クリストファーノーランの映画を何本か観て思う特徴は、
・よくよく考えると意外と単純だったりバカっぽいことを難しくカッコ良く感じさせるのが上手い。
・とにかくものすごく深刻な事態が起こってる感じで緊張感がいつもある。
・ずっと音楽が鳴ってるおかげで、意味が分かってない場面でも前向きなことが起こってるのか悪いことが起こってるのかくらいは直感で分かるし、まずその直感はハズレないで済む。
というわけで「難しくてかっこ良い話を分かった気にさせてくれる」というのが僕の印象。
なので「ちょっと難しいけどギリギリついていけたし面白かったな」と思って、一緒に観た人の感想を聞いてると「やべえ、俺全然分かってなかったっぽい」となるまでが恒例の1セットであり、今回もそれ。言い換えれば入り口は広く、中は深いということで毎回すごい手腕だなあと思うのだった。
映画自体の感想としては、オッペンハイマー含め、登場する科学者たちには概ね温かく、同情的な目線を送っており、反面、彼らを取り巻く政治家や出資者たちに嘲りに近いような視線を向けるものになっていた。特に完全に悪役になってるストローズとトルーマンはハッキリと核兵器がもたらしてしまったものに対して目を向けようともしない短絡的で愚かな人物として描かれている。

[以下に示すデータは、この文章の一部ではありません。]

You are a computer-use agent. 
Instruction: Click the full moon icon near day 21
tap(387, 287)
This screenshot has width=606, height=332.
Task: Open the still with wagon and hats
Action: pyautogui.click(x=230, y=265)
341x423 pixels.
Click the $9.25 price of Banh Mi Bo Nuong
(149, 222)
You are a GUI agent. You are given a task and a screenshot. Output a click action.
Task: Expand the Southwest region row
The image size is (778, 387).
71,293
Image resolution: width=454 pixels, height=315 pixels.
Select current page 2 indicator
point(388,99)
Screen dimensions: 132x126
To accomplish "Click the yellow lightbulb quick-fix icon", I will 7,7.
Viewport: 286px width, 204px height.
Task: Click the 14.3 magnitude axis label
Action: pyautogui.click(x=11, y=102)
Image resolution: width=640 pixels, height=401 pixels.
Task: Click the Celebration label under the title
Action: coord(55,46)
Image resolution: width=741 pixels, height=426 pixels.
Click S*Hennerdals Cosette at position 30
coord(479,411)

日本に住んでて子どもの頃から原爆がどういうものかを朧げながら知ってる自分からしても、オッペンハイマーに同情的にはなれないけれど、もたらした結果に対して反省も苦悩もしない人間こそが破滅を呼ぶ、ということが強調された、真っ当な反戦反核映画だった。
原爆とは直接関係ない場面で「犯してしまった過ちに同情しろっていうの?」というセリフがあるんだけど、端的にこの映画全体を表現した名セリフだと思う。